The standard hedging handler - AddStandardHedgingHandler
services.AddHttpClient("ThirdPartyThatShouldContactAllPhiToFixItsIssuesHttpClient")
.AddStandardHedgingHandler();
Similar to the standard resiliency handler, but with a different retry mechanism. New in Polly v8, the hedging strategy issues multiple concurrent requests, with the aim to improve latency. Default settings are mostly the same as the standard resiliency handler, but with a hedging instead of a retry strategy as follows:
Hedging: minimum attempts 1, maximum attempts 10, delay 2s
What does this mean exactly?
It means that if a request is sent and takes longer than 2 seconds, a new request is sent. This also means that multiple requests can be running simultaneously, and the quickest valid response will be used as a result. For example, if the first request would 'hang' for 6 seconds, and a second request would finish successfully in 0.1 seconds, the request will be succesful in 2.01 seconds, give or take, instead of the 6 seconds if no hedging was implemented.
Hedging can also be executed against multiple endpoints (AB testing comes to mind). It's a bit out of scope for this blog post, but refer to the sources below for more information.
Note: Hedging is typically used for GET requests, as idempotency is a key requirement. Since GET requests are idempotent (they don’t change server state), hedging works well in those cases.
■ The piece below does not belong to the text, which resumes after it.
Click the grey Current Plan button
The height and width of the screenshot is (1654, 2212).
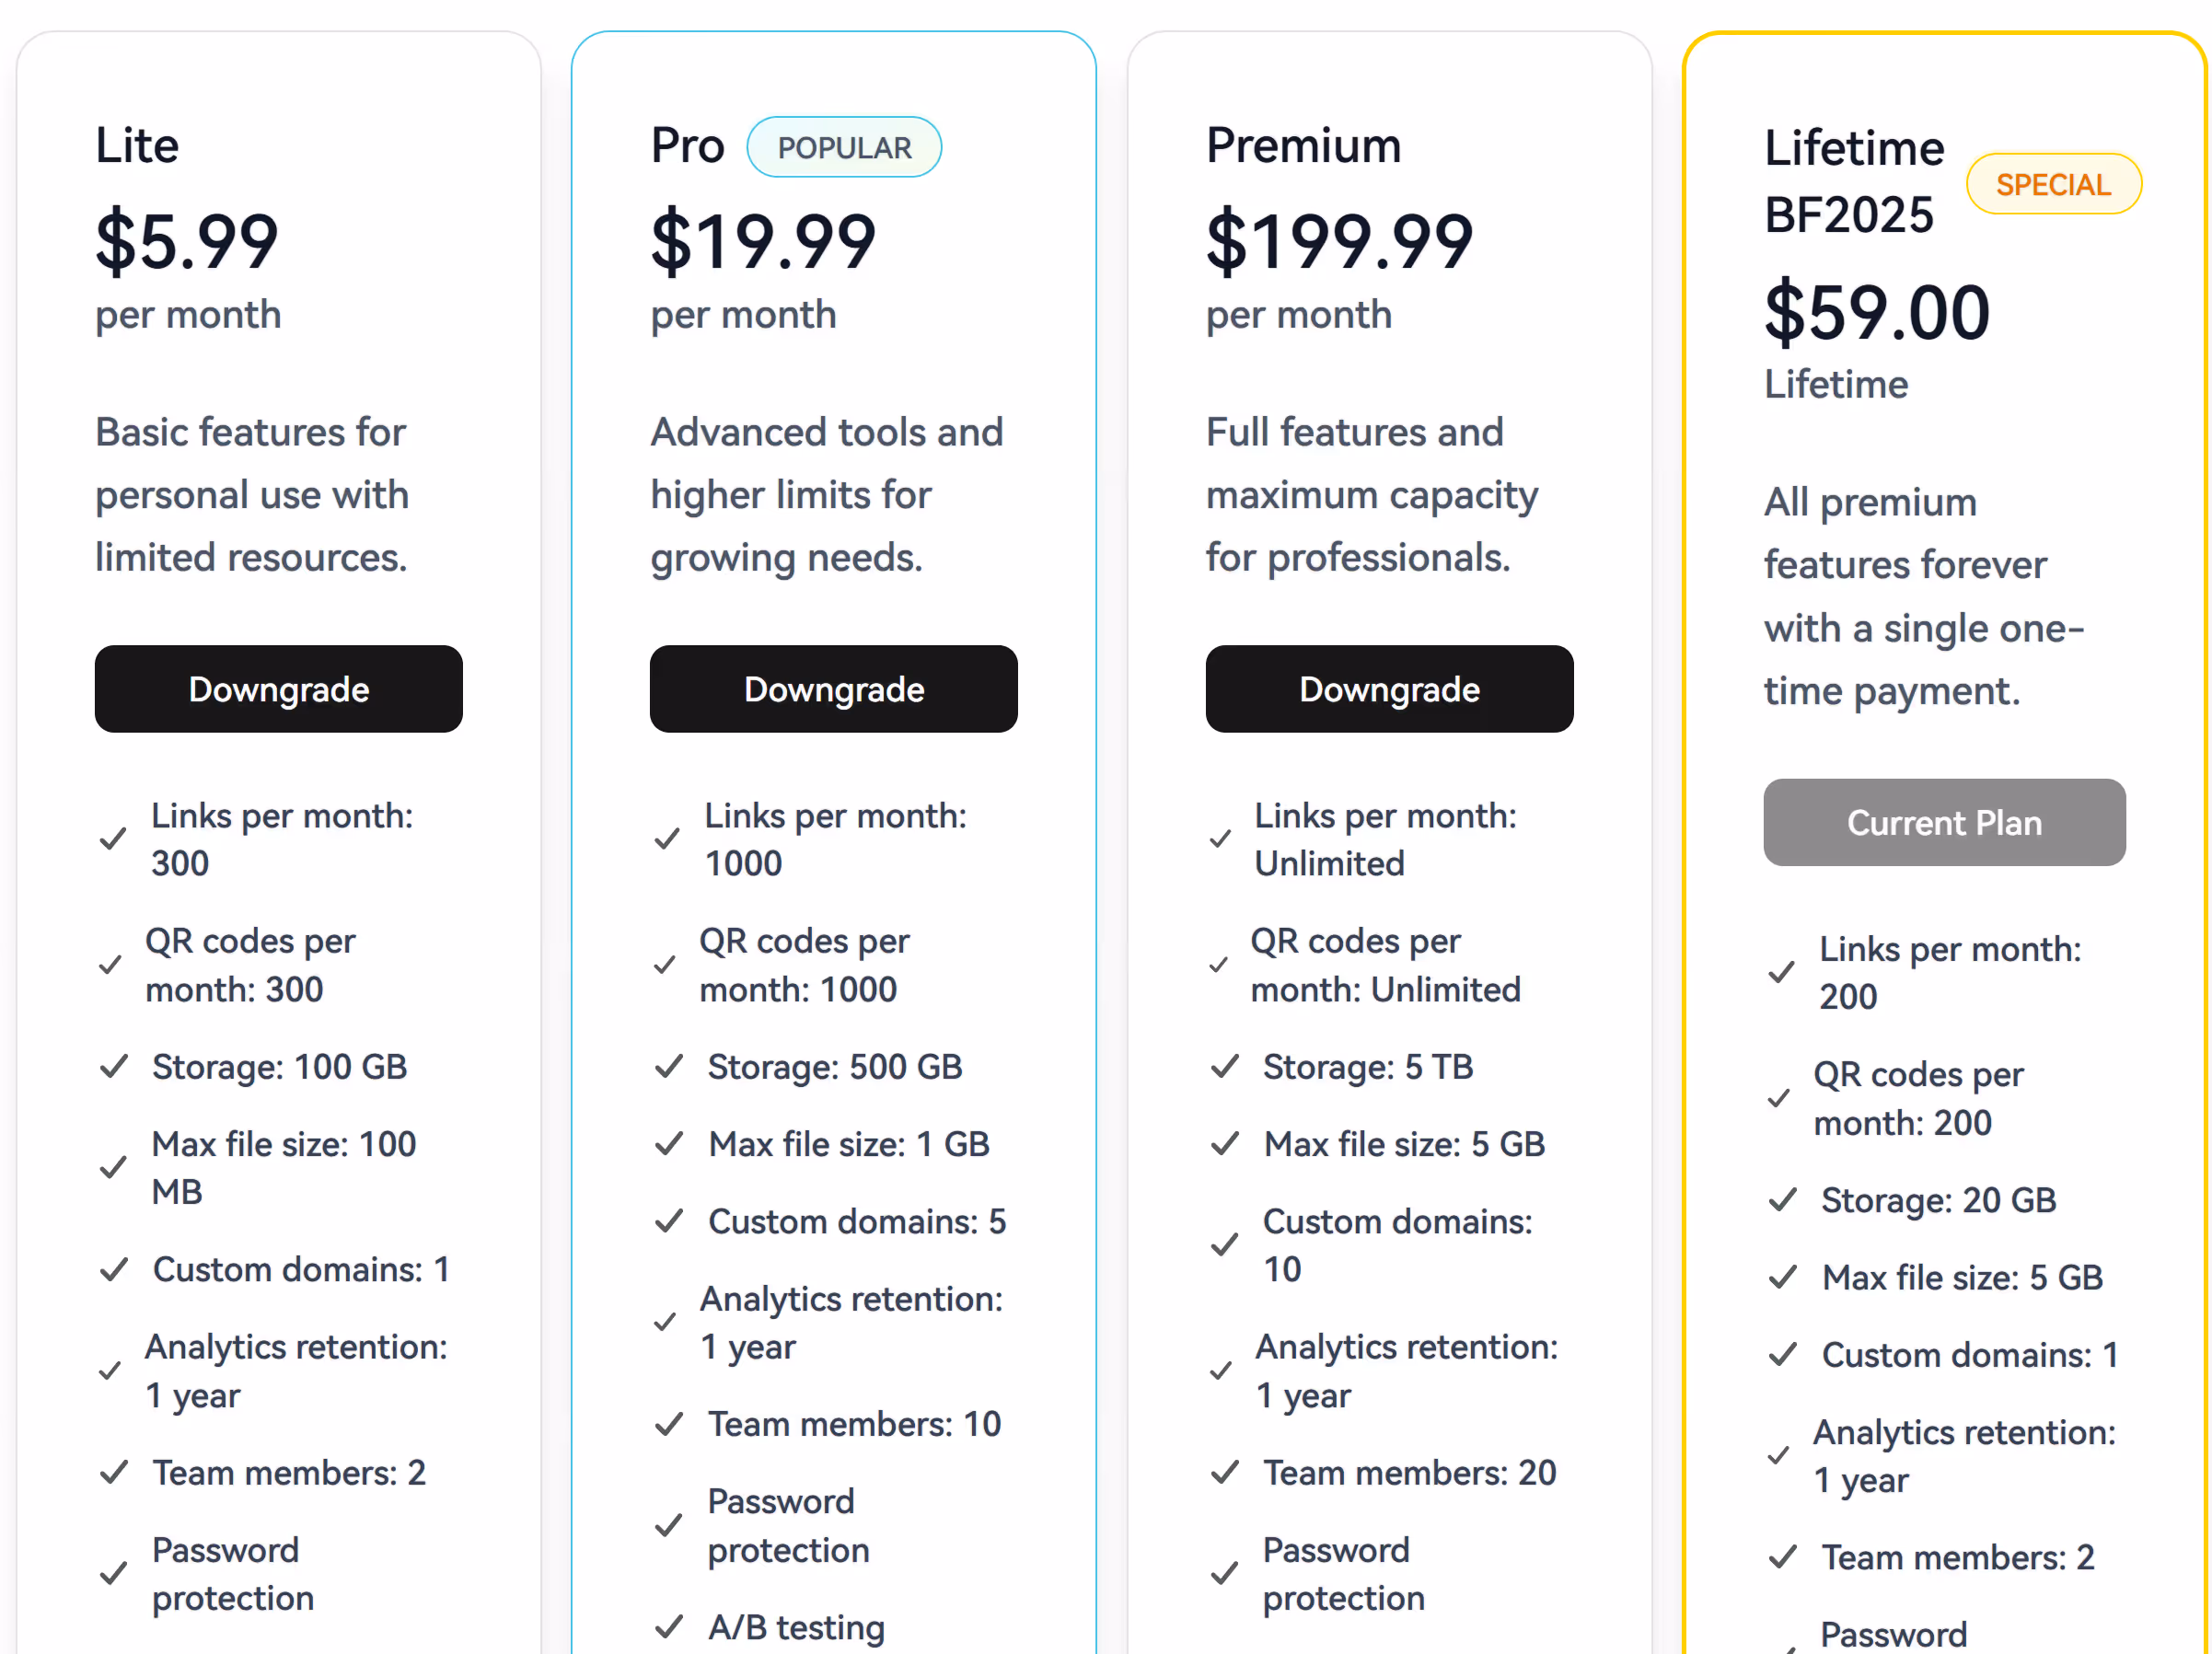tap(1943, 822)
However, for other HTTP methods (such as POST, PUT, or DELETE), idempotency cannot always be guaranteed, so use hedging with caution in those scenarios.
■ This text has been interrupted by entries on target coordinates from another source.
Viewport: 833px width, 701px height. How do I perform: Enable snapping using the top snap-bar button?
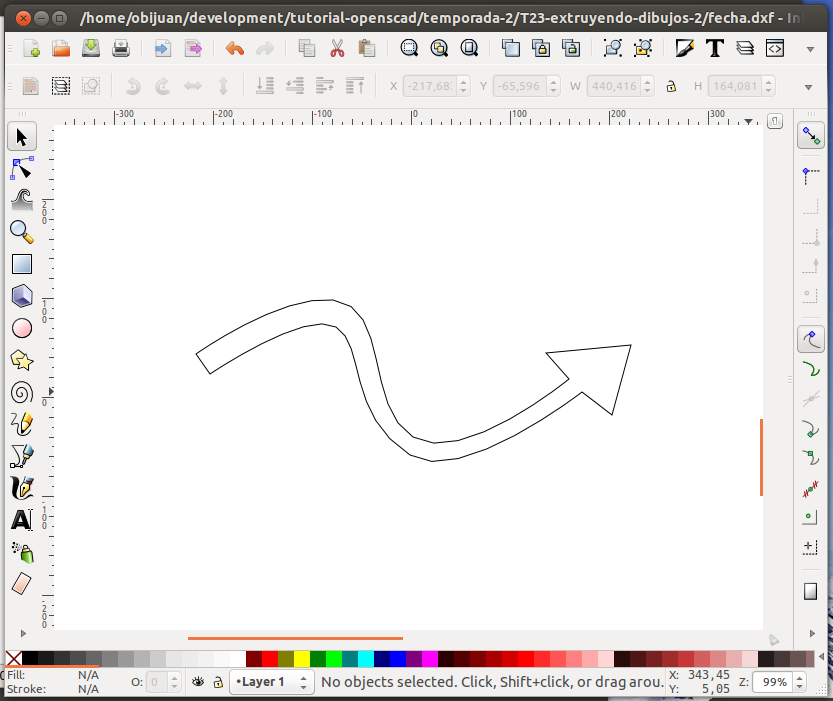pyautogui.click(x=810, y=136)
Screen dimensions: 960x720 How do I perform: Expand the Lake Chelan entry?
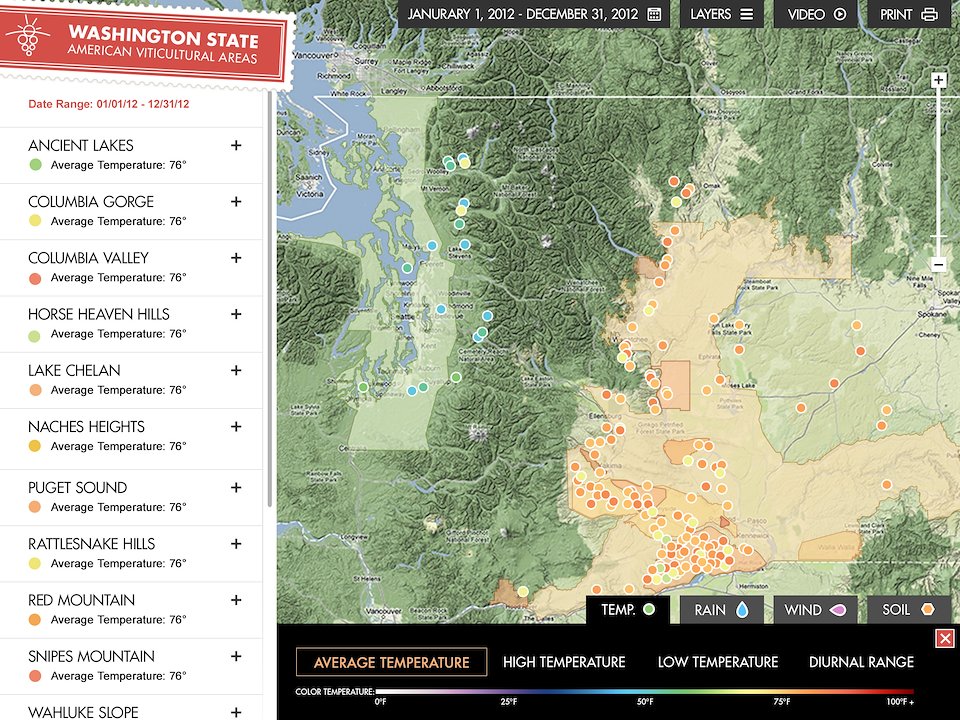click(x=236, y=370)
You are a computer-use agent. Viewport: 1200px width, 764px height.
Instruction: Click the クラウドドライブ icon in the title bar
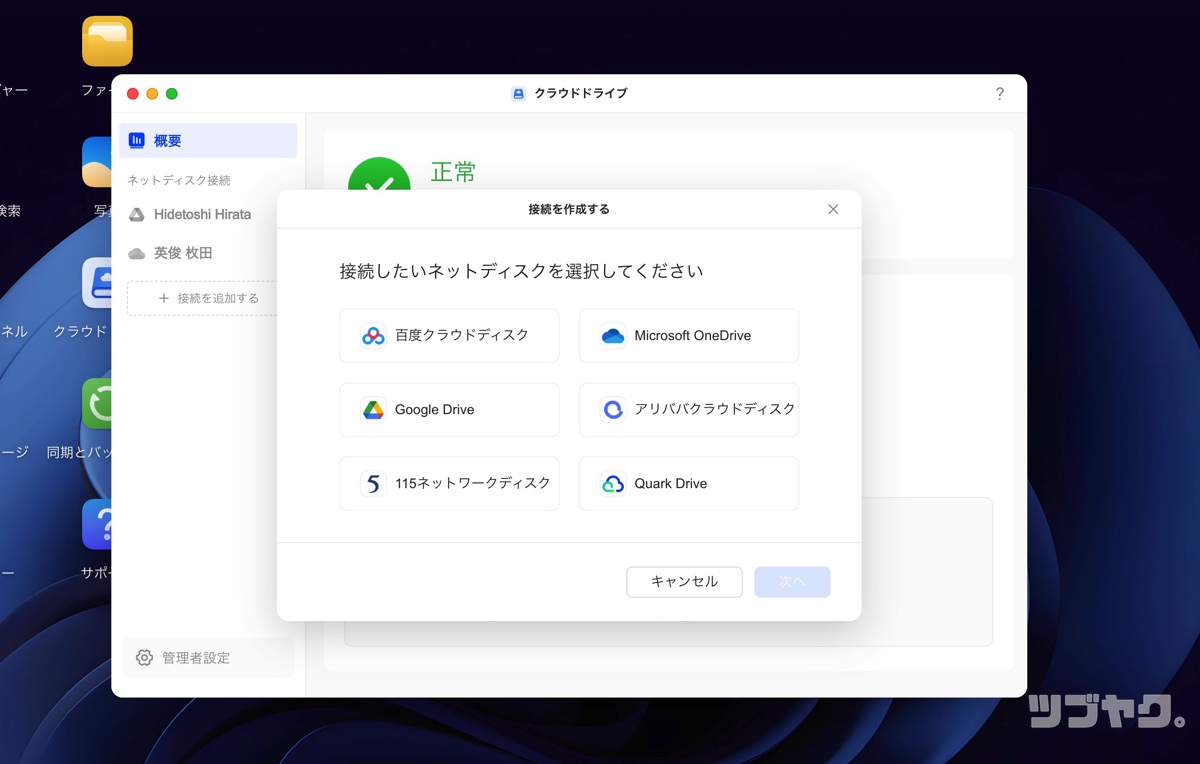[518, 93]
The custom resilience pipeline - AddResilienceHandler
It is possible to roll your own handler, for those situations where you need full control over the which strategies are used.
services
.AddHttpClient("ThirdPartyThatShouldContactAllPhiToFixItsIssuesHttpClient")
.AddResilienceHandler("custom-pipeline", builder =>
{
builder
.AddRetry(new HttpRetryStrategyOptions())
.AddTimeout(new HttpTimeoutStrategyOptions());
});
The code above will register a http client with a custom handler with a retry and timeout strategy.
Again, the options of the individual strategies can be configured as needed.
Sources
There is much more that can be said about Microsofts http resiliency package. Should you ever be in need, these are some of the sources that helped me out:
Summary
By leveraging Microsoft’s Resilience package, you can seamlessly integrate robust resilience strategies into your .NET 8 applications, making them more stable, responsive, and user-friendly. This approach empowers developers to preemptively handle failures, so instead of spending time explaining why something went wrong, you can confidently demonstrate that everything is running smoothly—even when the world outside is on fire. Embracing these resilience practices doesn’t just create stronger applications; it builds trust with your users and lets you focus on innovation instead of firefighting. For any developer aiming to deliver reliability and peace of mind, Microsoft’s Resilience package is an essential tool in the .NET 8 ecosystem.